By Gal Salomon, CLEW Medical
There is a plethora of data available to doctors and hospitals today, which is collected from medical devices, instruments and monitors, in settings from doctors' offices to hospital wards to emergency trauma centers. In addition, personal devices, from Apple Watches to Fitbits and everything in between, are collecting steady streams of information on a variety of metrics, from heartbeat to movement and activity data to calories consumed.
It's all part of the big data revolution, and if used properly, all of this data could provide medical personnel with important insights on patients' health. But as often happens, technology has outpaced regulation – and it is only now that regulators, namely the FDA, are beginning to decide how big data can be used in diagnosis and evaluation of patient conditions, and especially patient outcomes.
Big data, and the analysis of data, has become very important in many industries. In manufacturing, predictive analytics lets managers know when machines need specific kinds of maintenance in order to ensure they keep working; in retail, predictive analytics helps businesses know what sales are expected, how much product to order, etc. These are just a few of many examples.
Big data and predictive analytics could also be used in medical settings. Using profiles of patients suffering from specific diseases, and taking into consideration their medical histories, current conditions, and multiple other factors, systems could analyze a patient's real-time condition and predict likely outcomes for doctors. The data that is collected and analyzed is compared to historical data or profiles of patients or cases that match the patient being examined.
For example, if a patient suffering from a specific form of cancer displays certain physiological conditions, doctors could use the data derived from devices, the patient's profile, etc. and check it against the experience of others in order to determine what those physiological conditions mean in the context of treatment and aggressiveness of the cancer.
Medical personnel are able to get a clear picture of what is wrong with a patient, and what needs to be done to help them. It's a much more logical and efficient way to allocate precious resources in hospitals and other treatment venues. Predictive analytics has proven itself in other industries, and there is no reason it shouldn't prove itself in the medical industry - especially in the intensive care unit, where every moment is of the utmost importance. Analytics could prove to be an important method of saving lives.
So what's the holdup? Regulators in the medical industry are more conservative than in other areas – understandably so. With human lives on the line, regulators seek to be as careful as possible when approving new treatments, devices, or medical systems. And while data analytics has proven its chops in other industries, regulators want to see proof of its efficacy in medical treatment.

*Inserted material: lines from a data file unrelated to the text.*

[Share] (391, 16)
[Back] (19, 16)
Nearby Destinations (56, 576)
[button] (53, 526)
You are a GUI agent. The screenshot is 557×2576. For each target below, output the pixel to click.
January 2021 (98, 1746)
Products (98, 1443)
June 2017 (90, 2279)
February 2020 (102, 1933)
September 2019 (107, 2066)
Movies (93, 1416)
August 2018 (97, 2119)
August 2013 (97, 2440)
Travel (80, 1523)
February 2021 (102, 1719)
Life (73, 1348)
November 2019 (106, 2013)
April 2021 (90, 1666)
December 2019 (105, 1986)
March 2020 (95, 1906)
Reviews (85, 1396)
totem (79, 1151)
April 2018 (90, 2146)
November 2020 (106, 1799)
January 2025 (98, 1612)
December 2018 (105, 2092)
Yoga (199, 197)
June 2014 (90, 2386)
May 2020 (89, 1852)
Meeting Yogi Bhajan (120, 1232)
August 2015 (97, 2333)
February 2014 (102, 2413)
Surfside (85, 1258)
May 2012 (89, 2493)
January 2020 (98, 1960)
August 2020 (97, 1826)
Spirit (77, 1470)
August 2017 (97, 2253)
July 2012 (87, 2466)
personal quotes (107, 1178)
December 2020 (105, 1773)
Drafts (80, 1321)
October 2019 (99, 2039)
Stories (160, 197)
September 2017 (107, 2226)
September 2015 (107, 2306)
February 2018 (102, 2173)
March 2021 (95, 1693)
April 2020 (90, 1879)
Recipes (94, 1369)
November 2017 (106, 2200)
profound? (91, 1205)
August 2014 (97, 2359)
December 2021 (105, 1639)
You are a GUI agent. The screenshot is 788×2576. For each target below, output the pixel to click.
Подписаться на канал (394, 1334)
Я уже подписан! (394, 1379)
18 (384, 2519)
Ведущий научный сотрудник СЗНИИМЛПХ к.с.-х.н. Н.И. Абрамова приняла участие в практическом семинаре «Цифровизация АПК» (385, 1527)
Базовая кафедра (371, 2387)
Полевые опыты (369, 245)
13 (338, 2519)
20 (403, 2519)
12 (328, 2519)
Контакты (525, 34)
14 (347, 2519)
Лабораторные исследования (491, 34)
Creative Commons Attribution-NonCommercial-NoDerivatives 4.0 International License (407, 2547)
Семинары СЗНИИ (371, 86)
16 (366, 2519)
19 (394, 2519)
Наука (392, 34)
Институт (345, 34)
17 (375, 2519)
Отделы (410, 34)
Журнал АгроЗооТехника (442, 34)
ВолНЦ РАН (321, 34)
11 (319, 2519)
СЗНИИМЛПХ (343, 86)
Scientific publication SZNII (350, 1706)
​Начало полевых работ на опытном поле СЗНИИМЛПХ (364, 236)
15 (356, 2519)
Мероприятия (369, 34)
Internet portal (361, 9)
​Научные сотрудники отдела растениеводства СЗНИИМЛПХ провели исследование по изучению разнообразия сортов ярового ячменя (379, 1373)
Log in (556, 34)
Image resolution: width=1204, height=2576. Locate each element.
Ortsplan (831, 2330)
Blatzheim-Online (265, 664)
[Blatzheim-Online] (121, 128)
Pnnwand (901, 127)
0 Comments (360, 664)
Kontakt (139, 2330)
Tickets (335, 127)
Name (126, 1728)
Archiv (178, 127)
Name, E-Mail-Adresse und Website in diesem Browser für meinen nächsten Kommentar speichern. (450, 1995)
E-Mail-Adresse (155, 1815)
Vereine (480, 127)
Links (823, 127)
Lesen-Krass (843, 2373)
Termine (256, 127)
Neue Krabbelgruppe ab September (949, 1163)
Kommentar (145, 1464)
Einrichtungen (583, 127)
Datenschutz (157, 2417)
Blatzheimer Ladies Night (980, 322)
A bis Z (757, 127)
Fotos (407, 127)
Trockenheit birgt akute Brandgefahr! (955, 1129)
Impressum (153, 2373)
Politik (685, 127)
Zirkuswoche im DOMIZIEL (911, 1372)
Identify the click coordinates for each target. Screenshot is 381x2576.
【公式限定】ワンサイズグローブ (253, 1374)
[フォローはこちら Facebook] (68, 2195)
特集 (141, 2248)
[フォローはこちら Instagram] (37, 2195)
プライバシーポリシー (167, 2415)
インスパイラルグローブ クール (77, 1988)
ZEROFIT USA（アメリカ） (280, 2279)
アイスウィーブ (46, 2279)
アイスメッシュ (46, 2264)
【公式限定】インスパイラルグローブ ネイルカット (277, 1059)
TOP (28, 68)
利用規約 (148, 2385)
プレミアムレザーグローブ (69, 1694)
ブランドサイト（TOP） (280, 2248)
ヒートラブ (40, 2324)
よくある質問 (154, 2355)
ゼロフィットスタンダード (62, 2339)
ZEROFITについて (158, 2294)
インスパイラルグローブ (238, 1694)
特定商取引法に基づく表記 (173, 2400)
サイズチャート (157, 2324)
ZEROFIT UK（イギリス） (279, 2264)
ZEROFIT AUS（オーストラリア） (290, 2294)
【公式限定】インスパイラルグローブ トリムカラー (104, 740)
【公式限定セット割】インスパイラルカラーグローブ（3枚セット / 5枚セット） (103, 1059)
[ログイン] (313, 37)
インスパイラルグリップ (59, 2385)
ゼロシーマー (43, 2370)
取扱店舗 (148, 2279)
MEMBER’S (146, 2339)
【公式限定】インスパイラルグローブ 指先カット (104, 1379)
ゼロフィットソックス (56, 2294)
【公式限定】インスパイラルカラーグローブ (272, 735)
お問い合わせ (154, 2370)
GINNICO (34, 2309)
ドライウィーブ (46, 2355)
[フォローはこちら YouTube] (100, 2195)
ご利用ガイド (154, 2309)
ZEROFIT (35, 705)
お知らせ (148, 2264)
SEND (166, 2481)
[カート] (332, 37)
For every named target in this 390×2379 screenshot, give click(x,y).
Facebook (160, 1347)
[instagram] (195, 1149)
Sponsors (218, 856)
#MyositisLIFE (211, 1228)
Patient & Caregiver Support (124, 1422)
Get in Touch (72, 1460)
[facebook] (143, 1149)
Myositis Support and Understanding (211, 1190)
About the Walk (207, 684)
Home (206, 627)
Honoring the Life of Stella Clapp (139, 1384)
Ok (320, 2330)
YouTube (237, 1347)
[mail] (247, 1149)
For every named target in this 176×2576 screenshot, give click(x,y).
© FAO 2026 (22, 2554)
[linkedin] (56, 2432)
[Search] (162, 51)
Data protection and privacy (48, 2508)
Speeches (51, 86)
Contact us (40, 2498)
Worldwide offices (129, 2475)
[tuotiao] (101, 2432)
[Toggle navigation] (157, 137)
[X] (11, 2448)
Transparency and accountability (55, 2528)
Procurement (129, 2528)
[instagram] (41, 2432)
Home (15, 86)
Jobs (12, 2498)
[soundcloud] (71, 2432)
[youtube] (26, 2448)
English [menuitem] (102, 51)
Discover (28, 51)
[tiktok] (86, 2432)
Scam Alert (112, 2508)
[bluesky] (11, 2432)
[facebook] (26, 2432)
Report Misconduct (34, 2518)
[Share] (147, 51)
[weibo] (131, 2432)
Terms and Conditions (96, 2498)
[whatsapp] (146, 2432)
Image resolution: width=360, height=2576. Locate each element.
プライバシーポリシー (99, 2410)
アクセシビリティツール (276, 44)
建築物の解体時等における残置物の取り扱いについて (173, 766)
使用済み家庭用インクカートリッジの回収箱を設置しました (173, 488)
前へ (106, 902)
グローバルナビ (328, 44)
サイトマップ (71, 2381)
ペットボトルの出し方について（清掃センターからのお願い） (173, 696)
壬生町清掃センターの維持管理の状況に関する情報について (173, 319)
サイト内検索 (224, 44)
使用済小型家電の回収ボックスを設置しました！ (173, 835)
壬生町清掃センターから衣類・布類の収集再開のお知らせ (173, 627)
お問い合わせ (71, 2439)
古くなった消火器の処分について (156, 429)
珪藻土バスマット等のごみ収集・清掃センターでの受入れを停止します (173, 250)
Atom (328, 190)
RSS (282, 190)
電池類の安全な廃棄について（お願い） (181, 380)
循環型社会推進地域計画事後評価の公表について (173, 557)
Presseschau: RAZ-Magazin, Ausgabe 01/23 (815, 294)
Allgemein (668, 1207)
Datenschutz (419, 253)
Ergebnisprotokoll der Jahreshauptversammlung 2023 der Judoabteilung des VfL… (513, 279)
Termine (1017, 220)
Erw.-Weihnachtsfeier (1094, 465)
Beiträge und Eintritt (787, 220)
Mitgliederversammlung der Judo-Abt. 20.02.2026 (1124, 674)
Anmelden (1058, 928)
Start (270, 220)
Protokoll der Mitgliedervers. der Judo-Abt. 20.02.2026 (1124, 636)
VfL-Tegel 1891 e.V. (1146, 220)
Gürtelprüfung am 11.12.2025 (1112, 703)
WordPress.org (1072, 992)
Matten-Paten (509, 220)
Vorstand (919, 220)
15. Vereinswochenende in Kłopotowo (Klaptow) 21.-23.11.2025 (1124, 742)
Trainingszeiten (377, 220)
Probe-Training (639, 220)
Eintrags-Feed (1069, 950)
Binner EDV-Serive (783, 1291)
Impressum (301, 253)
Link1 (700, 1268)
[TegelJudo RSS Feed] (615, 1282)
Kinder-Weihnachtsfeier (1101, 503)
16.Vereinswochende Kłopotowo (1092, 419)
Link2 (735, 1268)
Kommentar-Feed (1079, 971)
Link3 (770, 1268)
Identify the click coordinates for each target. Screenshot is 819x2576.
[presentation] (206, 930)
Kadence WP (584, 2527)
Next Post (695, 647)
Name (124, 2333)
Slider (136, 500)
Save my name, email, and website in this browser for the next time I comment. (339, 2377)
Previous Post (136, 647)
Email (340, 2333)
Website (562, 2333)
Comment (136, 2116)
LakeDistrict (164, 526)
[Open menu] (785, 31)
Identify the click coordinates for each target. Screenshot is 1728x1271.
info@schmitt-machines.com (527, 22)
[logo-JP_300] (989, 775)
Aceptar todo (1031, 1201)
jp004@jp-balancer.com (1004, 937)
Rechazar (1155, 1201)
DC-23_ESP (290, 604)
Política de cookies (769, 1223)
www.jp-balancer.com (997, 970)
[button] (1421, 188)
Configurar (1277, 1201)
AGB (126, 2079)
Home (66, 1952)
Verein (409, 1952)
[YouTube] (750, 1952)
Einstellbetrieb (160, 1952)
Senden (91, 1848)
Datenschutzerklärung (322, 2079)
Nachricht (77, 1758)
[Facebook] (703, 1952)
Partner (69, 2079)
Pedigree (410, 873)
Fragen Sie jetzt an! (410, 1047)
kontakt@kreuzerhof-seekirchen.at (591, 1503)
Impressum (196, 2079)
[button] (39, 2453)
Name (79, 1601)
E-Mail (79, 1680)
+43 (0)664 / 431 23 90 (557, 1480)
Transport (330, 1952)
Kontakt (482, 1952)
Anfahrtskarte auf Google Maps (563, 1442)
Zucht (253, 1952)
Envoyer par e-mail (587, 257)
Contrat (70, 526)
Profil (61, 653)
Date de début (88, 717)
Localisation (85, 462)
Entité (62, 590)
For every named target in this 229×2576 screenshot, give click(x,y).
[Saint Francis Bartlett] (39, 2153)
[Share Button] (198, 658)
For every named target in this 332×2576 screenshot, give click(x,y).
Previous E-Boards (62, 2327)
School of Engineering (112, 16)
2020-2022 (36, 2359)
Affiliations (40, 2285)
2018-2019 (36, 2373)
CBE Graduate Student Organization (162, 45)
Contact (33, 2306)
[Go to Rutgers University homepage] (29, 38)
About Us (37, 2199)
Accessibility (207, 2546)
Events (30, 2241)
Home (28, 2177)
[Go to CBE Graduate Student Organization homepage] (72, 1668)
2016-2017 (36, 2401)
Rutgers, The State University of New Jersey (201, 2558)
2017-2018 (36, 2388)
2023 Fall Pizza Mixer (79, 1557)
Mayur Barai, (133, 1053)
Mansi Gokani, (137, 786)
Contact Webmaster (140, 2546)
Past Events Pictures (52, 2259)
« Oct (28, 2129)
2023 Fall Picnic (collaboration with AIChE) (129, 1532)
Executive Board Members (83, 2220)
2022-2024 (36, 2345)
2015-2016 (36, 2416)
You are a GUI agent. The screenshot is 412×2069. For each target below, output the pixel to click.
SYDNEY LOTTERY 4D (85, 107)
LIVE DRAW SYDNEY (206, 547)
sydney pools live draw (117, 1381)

However, the issue is that analytics, including the methods used and the data analyzed, varies on a case by case basis. Two patients with ostensibly the same metrics, history, and symptoms – at least from what is evident on the surface – could find that they are assigned two completely different modes of treatment after their cases are analyzed by big data systems. Pinpointing the exact factor that would account for that difference in advance of the analysis could be very difficult, if not impossible, given the huge number of variables.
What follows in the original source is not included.